Could you return each line from the one bearing "The height and" through the last line of the entries, exactly as it stands, with no pictures?

[Saved data entries]
--------------------------------------------------

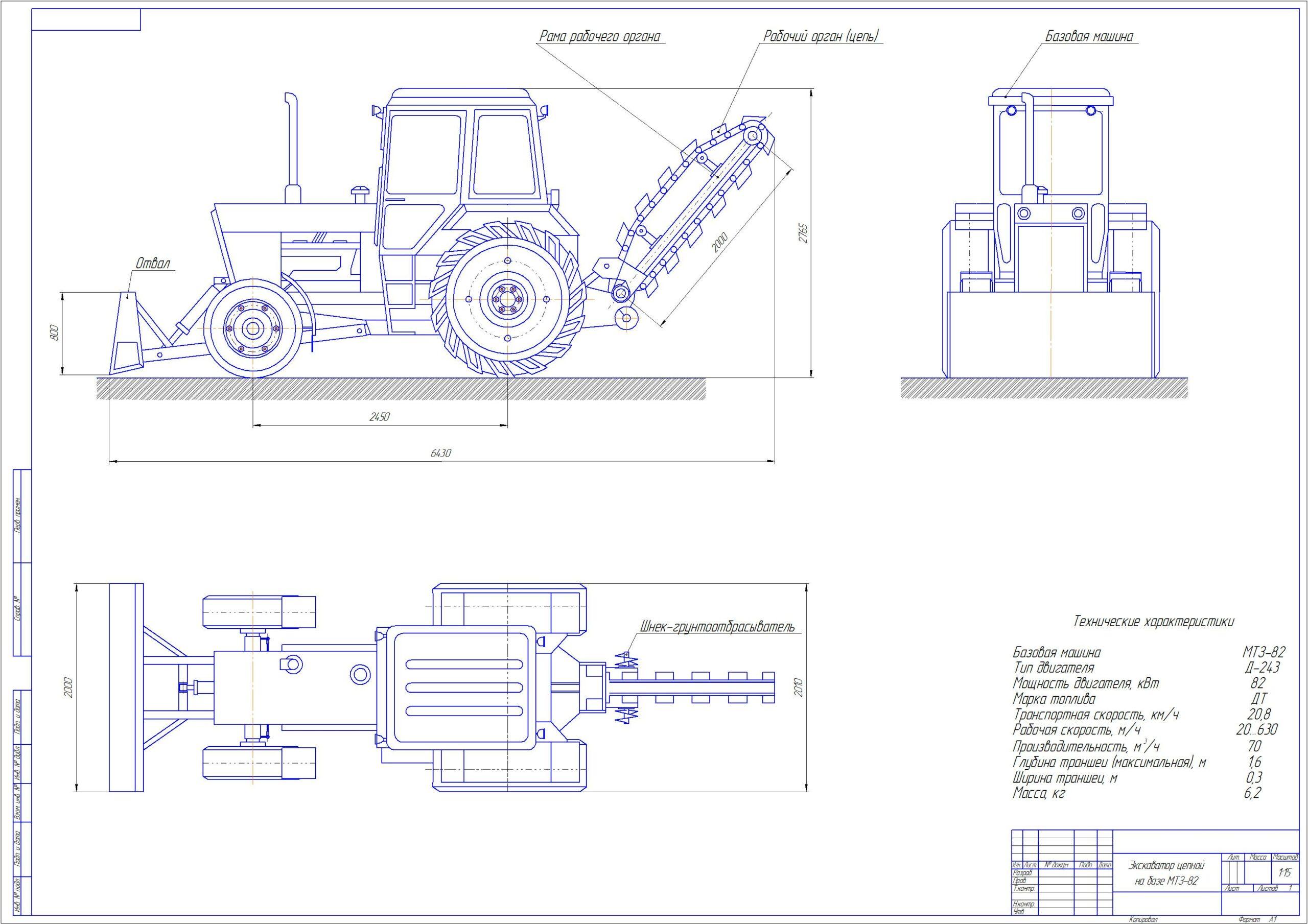Select the 'Шнек-грунтоотбрасыватель' label in top view

[x=717, y=627]
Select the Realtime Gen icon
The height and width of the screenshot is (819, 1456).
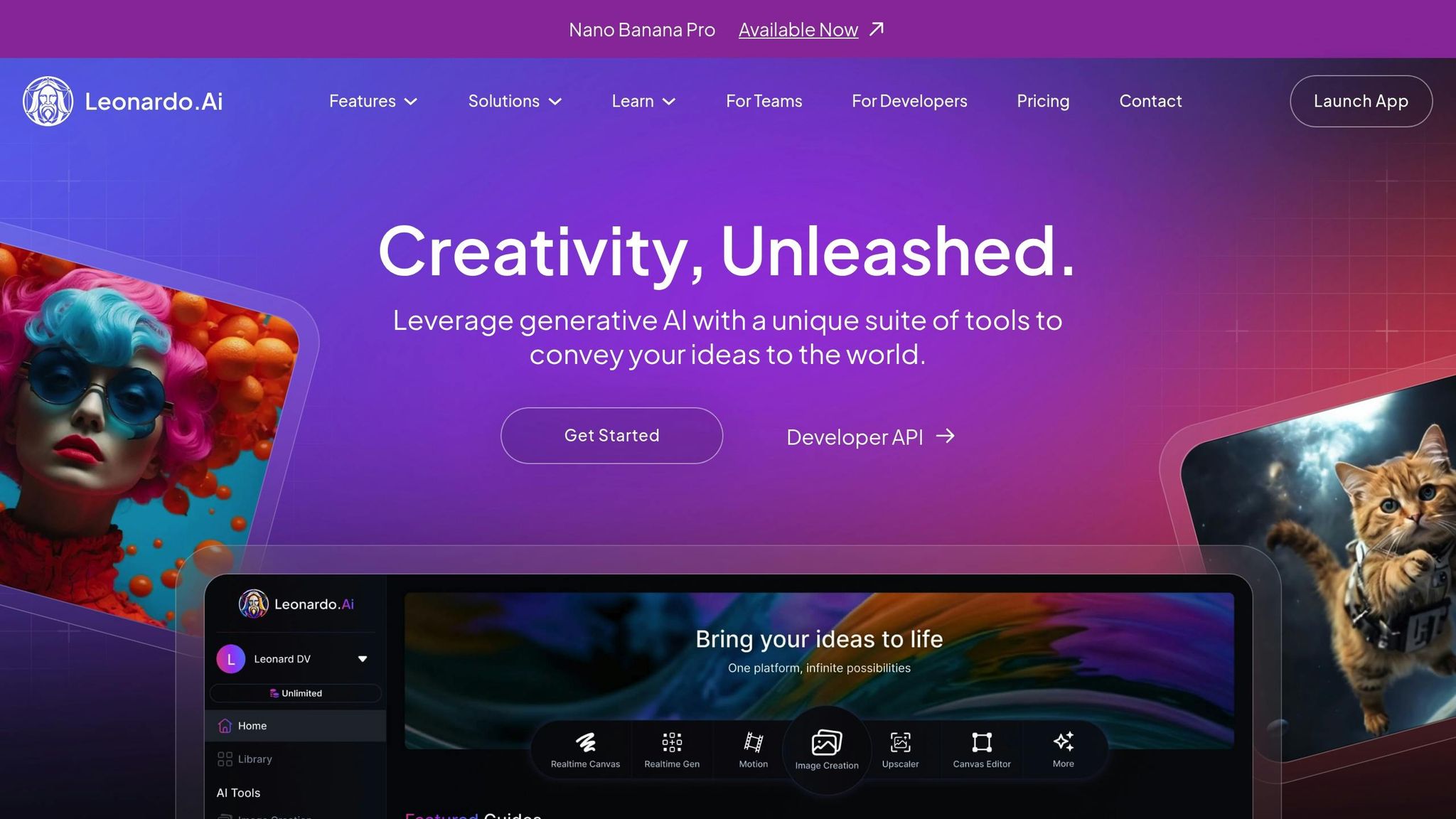(x=672, y=743)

--------------------------------------------------

** Result for this task **
The height and width of the screenshot is (819, 1456).
(x=672, y=743)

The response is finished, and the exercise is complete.